Even the successful return of more /8s would not significantly increase the lifetime for IPv4. Despite the small gains, the RIRs continue working on these issues and exploring all possible actions in this area.

Does IANA depletion change ARIN Internet number resource allocation policies?

IANA depletion triggers or impacts several policies:

    • Triggers NRPM 4.1.8, which limits requests to a single prefix once every three months while supplies last. This policy also establishes the rules for a waiting list. This is in case organizations want to wait for a larger allocation than ARIN is able to make at that point in time.
    • Impacts NRPM, which reduces the amount of address space that ISPs can request from a twelve-month to a three-month supply.
    • Impacts NRPM 4.10, which sets aside a contiguous IPv4 /10 block to facilitate IPv6 deployment.

What happens when ARIN runs out of IPv4 address space?

It’s inevitable that there will be some organizations that will still want/need IPv4 address space after the ARIN resource pool is depleted. ARIN’s Specified Transfer Listing Service (STLS) provides a way for organizations to either advertise their available IPv4 address space or contact an organization with space to arrange a transfer using section 8.3 of ARIN’s NRPM. Similarly, if organizations have or are in need of IPv4 address space and have contacted an organization with reciprocal inventory or need, they are welcome to conduct a transfer under section 8.3 of ARIN’s NRPM without utilizing the STLS.

Per NRPM 4.1.8, if ARIN does not have sufficient inventory to fulfill a qualified IPv4 request, the requesting organization may choose to be placed on a waiting list of pre-qualified recipients. This waiting list will specify both the largest block the organization is approved to receive and the smallest block the organization will accept. As address blocks become available for allocation, ARIN will fulfill waiting list requests on a first-come, first-served basis, subject to block size availability and re-verification of an organization's eligibility. For additional information, please visit the Unmet Request Waiting List page.

You told me you can’t fill my request, but the available address space listed is larger than what I requested. What is going on?

The total IPv4 address space listed as available is shown in aggregate. Your request could not be filled because it is larger than any continuous address range that ARIN had available for allocation at that point in time. NRPM 4.1.8 stipulates that after IANA IPv4 depletion, ARIN will issue IPv4 address space in a “single, continuous range of addresses.” This means you may request one single portion of address space (organizations can return and request more once every three months).

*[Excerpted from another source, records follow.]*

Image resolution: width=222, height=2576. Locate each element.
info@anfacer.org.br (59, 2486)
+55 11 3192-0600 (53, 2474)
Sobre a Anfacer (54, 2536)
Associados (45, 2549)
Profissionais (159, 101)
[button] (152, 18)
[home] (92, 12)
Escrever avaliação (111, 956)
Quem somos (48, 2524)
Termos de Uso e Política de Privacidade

Does this impact my ability to get IPv6 address space?

We have plenty of IPv6 address space. You can request and get IPv6 address space from ARIN in accordance with the policies in the NRPM, just as you did prior to IANA IPv4 free pool depletion. ARIN largely considers your IPv4 and IPv6 holdings separate when reviewing requests. Some IPv6 policies do refer to IPv4 policies when describing points of criteria, however IPv4 depletion does not impact your ability to get IPv6 address space from ARIN.

What is the status of the Interop /8?

ARIN accepted Interop's returned space in October 2010. Following the ICANN Board adoption of Global Policy Proposal - IPv4–2011, the ARIN Board of Trustees directed ARIN staff to return to the IANA the IPv4 address blocks that have been voluntarily returned to ARIN in recent years. For additional details, please view the listing of all the address blocks that were returned to the IANA.